Flannery’s decision also had another impact. It contributed to the premature departure of Giants pitcher Matt Cain. Cain struggled early in the game, falling behind hitters and allowing three runs in three innings. But then, Cain found his groove, setting down the last 10 Pirates he faced.
And Cain had recorderd those last 10 outs with such efficiency that he was sitting at 86 pitches after six innings. He clearly could have come out for at least the seventh inning.
However, in the bottom of the sixth, Molina led off with a walk. Uribe followed with a single, sending Molina to third. After John Bowker struck out — struck out in a situation which calls for contact of just about any kind — it forced Bruce Bochy’s hand. He opted to pinch-hit for Cain, sending Velez to the plate. Velez responded with a run-scoring groundout and the game was tied. But it also took Cain out of the game.
Giants 9, Pirates 3
Winning pitcher: Barry Zito (2-0)
Giant HR: Bengie Molina (1)
Record: 6-1, first place in NL West, 1.5 games ahead of Arizona
There wasn’t much Giant fans couldn’t like about Monday’s win over the Pirates at AT&T Park.

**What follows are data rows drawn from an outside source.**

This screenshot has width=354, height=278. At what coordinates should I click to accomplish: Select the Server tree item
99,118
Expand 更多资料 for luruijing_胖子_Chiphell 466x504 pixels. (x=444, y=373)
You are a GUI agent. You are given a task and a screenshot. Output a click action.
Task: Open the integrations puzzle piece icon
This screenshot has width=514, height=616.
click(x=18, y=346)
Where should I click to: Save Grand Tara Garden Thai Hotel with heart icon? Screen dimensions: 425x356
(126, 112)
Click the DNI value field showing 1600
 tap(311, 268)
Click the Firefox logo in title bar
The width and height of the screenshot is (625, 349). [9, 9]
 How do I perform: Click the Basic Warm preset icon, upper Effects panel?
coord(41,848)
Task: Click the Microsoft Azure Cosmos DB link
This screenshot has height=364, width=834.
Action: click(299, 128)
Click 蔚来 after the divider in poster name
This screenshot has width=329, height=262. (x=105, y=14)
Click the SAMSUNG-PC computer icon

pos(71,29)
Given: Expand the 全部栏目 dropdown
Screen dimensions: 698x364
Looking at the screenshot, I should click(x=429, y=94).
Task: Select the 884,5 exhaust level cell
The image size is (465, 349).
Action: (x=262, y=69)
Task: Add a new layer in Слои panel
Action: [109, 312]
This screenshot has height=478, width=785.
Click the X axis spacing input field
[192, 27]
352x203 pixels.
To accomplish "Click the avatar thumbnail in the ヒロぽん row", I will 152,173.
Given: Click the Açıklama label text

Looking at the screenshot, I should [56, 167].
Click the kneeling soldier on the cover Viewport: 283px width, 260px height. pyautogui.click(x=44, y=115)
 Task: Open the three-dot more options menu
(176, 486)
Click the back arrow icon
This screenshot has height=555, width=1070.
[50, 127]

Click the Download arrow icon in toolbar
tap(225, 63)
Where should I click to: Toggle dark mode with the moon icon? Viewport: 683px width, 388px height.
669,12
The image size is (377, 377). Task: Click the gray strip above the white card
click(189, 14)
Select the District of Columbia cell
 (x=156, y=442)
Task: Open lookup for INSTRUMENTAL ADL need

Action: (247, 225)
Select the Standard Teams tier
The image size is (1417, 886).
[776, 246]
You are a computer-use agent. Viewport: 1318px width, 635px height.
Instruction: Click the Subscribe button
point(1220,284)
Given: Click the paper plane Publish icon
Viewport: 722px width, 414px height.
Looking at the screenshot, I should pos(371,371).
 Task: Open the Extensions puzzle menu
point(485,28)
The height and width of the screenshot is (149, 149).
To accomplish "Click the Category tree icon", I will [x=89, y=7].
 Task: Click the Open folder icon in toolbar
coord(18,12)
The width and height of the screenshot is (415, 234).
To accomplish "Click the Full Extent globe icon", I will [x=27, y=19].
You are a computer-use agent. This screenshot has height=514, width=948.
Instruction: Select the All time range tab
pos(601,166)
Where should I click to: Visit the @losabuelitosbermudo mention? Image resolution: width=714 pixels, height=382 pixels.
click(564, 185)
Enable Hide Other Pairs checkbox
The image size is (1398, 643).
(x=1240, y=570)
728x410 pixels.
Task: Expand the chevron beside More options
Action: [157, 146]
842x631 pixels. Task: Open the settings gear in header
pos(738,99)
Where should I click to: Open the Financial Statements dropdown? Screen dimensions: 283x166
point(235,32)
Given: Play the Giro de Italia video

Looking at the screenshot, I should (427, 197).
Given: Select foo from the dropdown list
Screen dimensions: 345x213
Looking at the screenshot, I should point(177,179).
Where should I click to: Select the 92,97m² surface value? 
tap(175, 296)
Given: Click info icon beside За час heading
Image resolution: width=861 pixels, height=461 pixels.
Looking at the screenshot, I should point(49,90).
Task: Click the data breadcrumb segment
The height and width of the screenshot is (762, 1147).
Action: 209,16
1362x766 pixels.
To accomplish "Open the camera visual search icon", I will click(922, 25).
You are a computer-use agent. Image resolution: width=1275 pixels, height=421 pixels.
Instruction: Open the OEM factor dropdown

Barry Zito had another quality start, Bengie Molina was 4 for 4 with a walk, Pablo Sandoval 3 for 4. But if there is one Giant we’d like to shine a spotlight on, it is Aubrey Huff.
Huff finished 2 for 2 with a walk and he was hit by a pitch twice.
In the first inning after Aaron Rowand and Edgar Renteria reached and Pablo Sandoval popped out, Huff was hit by a pitch to load the bases. Mark DeRosa followed with a two-run single, and Molina singled home Huff for a 3-0 lead. It was the fifth 3-run inning for the Giants in just the seventh game of the season.
Huff was on first base and Sandoval on second after Huff was hit by a pitch again. Mark DeRosa hit a liner to Pirates third baseman Andy LaRoche, who doubled Sandoval off second. If not for Huff’s alert baserunning, the Pirates may have turned a triple play.
When Molina followed with a double, Huff rambled around the bases to score.
In the sixth, the Giants mounted another two-out rally when Huff hammered the ball into triples alley for a triple, scoring Sandoval.
Huff is hitting .280 on the season with no home runs and RBI. But with his four walks and now two HBP, Huff’s on-base percentage is .419. He has only struck out twice. His professional approach at the plate hopefully will have a positive effect on the lineup.